Kedua, orang membeli VCD/DVD bajakan karena VCD/DVD orisinal biasanya baru keluar
beberapa bulan setelah filmnya diputar di bioskop. Bagi masyarakat kalangan menengah ke
atas di perkotaan, akses menonton bioskop barangkali tak menjadi masalah. Namun sebagian
masyarakat golongan “tak sabaran” yang sensitif harga dan minim akses, membeli
VCD/DVD bajakan karena ingin cepat-cepat menonton filmnya. Dan pada kenyataanya,
golongan “sensitif harga” atau “tak punya waktu ke bioskop” ini jumlahnya lebih banyak .
Ketiga, VCD/DVD bajakan adalah “nyawa” bagi pedagang kakilima (beberapa diantaranya
pedangang besar dengan gerai khusus, seperti di Glodok yang merupakan sentra pembajakan
terbesar di Indonesia). Menjual VCD/DVD bajakan bagi mereka adalah satu-satunya usaha
yang dianggap mampu menyambung hidup sehari-hari, termasuk untuk anak- istri. Sehingga
bagaimanapun pihak kepolisian yang masih melestarikan “budaya kekeluargaan” juga
mempunyai pertimbangan lain untuk menggelar razia setiap hari.
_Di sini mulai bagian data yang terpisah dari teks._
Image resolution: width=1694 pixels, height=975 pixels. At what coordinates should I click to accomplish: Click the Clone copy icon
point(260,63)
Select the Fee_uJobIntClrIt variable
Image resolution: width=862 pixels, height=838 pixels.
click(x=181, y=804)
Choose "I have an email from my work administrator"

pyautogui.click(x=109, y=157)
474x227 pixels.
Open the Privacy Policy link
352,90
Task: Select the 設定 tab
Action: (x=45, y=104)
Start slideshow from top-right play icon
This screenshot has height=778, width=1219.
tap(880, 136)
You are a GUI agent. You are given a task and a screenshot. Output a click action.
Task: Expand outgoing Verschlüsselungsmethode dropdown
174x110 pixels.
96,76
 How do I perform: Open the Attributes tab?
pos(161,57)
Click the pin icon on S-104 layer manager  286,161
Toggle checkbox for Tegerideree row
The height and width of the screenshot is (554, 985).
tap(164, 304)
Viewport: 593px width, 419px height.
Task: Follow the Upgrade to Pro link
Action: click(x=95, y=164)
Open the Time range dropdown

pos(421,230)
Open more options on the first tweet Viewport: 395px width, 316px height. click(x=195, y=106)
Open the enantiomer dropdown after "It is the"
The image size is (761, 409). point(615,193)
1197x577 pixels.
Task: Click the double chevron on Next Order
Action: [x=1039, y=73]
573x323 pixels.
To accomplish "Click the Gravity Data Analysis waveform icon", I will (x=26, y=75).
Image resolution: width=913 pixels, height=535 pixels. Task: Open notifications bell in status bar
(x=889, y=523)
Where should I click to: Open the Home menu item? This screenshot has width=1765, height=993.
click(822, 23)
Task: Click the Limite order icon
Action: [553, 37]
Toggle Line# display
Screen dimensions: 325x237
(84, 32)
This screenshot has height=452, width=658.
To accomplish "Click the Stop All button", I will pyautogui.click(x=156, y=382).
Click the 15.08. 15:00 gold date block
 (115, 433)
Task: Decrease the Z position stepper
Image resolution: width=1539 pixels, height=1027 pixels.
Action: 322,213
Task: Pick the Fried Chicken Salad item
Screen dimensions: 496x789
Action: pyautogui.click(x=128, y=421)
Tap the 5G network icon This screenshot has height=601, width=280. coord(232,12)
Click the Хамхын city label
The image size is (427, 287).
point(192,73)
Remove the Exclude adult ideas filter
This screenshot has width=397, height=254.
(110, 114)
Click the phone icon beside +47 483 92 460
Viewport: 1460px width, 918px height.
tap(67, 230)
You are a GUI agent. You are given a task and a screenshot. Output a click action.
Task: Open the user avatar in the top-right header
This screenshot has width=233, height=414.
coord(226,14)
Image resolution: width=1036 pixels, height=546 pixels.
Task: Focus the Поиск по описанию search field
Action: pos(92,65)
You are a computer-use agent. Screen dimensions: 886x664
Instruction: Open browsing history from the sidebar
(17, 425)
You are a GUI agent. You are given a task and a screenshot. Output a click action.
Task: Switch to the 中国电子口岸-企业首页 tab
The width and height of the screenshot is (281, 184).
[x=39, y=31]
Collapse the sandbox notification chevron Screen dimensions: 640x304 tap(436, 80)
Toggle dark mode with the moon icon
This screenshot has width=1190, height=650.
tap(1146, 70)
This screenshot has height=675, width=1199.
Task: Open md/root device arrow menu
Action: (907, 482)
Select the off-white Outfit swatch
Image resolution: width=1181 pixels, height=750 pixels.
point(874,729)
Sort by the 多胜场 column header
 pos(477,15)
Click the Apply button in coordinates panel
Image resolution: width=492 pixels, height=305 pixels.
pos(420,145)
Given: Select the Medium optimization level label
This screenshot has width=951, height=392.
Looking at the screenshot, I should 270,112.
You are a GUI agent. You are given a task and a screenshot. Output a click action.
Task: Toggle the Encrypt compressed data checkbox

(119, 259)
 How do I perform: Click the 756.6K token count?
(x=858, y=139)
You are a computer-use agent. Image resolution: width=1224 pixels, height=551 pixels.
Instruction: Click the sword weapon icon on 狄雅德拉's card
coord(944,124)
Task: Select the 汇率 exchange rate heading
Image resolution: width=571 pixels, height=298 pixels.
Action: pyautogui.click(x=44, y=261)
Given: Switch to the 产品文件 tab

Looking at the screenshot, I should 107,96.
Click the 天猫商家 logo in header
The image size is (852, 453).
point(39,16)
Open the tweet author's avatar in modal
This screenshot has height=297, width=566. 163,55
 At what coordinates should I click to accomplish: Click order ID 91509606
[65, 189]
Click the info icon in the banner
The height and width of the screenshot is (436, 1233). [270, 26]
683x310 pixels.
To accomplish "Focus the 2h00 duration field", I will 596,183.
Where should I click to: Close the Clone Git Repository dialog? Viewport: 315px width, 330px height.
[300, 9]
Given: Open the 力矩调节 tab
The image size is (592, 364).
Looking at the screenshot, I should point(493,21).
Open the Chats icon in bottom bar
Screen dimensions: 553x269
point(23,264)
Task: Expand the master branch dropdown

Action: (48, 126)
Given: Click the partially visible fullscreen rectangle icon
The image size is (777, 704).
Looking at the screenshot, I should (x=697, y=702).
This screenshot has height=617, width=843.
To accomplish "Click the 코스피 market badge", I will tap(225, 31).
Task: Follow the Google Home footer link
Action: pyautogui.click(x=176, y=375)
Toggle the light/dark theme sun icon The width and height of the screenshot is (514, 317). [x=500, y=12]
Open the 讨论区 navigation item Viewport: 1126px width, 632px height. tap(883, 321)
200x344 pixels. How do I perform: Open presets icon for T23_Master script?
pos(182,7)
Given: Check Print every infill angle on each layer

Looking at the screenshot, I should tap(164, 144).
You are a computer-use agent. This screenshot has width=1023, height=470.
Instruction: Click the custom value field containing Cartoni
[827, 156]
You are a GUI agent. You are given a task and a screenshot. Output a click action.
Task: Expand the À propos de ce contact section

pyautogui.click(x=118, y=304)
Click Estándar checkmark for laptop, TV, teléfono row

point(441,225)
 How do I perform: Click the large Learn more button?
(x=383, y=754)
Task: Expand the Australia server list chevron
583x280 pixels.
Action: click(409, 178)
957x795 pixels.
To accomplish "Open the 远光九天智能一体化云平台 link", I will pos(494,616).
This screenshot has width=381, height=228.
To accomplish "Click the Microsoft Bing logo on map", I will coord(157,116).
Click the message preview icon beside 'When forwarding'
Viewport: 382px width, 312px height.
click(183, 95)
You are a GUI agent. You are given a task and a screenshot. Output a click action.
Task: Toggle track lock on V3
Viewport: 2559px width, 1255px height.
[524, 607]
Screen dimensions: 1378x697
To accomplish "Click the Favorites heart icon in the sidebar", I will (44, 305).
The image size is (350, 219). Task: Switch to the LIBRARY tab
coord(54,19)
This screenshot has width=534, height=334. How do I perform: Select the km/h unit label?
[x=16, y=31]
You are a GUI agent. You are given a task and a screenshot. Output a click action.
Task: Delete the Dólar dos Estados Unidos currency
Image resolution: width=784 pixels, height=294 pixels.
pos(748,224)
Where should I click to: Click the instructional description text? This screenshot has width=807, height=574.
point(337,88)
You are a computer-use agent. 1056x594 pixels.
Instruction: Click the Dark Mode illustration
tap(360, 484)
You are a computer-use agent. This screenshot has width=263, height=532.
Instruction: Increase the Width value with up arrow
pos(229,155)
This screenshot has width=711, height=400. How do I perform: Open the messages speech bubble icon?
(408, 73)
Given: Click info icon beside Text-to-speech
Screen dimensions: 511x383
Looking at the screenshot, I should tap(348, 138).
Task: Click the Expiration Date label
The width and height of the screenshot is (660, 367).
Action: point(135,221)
Keempat, Produsen VCD/DVD bajakan akan melakukan eksploitasi dan komersialisasi
HAKI apabila biaya produksi marjinal untuk produk-produk film yang bermuatan HAKI jauh
lebih kecil dari harga jual. Kompetisi usaha yang tidak sehat dan adanya permintaan dan daya
beli yang tinggi, merupakan pendorong utama dilakukannya eksploitasi dan komersialisasi
HAKI.
Tak peduli film asing atau buatan dalam negeri, film tersebut sukses atau tidak, bukan
menjadi pertimbangan utama. Semuanya dibajak untuk kemudian dijual secara bebas atau
disewakan di rental-rental. Hasil bajakan film nasional biasanya segera muncul beberapa hari
setelah  tayangan perdananya diputar di bioskop. Untuk film impor, rata-rata sudah beredar
satu bulan sebelum film aslinya diputar di bioskop. Di Jakarta saja, menurut
penelusuran Kompas (lupa tanggalnya), saat ini diperkirakan setiap hari beredar sekitar
1.000.000 keping VCD/DVD bajakan, atau 30 juta sebulan! Sebuah angka yang fantastis.
Meskipun produk-produk asli yang dicuri atau ditiru tersebut kebanyakan hasil karya atau
kekayaan intelektual orang asing, namun tindakan pembajakan tersebut dapat melemahkan
motivasi individu dan komunitas bisnis dalam negeri untuk melakukan kegitan produksi dan
investasi di bidang perfilman.
Ironisnya, bukan hanya film mancanegara yang dibajak, sejak lama film lokal pun mengalami
nasib sama. VCD bajakan Ada Apa dengan Cinta? misalnya tergolong sangat laris manis dan
menjadi legenda di pasar gelap negeri ini. Menurut data dari ASIREVI, dua minggu setelah
film ini dirilis ke pasaran, tepatnya mulai 21 Februari sampai 6 Maret, jumlah VCD/DVD
yang berhasil digandakan oleh pembajak dalam satu hari bisa mencapai 200.000 keping
VCD/DVD illegal.
Semua kasus pelanggaran HAKI di bidang film yang terjadi di tanah air nyaris “kebal”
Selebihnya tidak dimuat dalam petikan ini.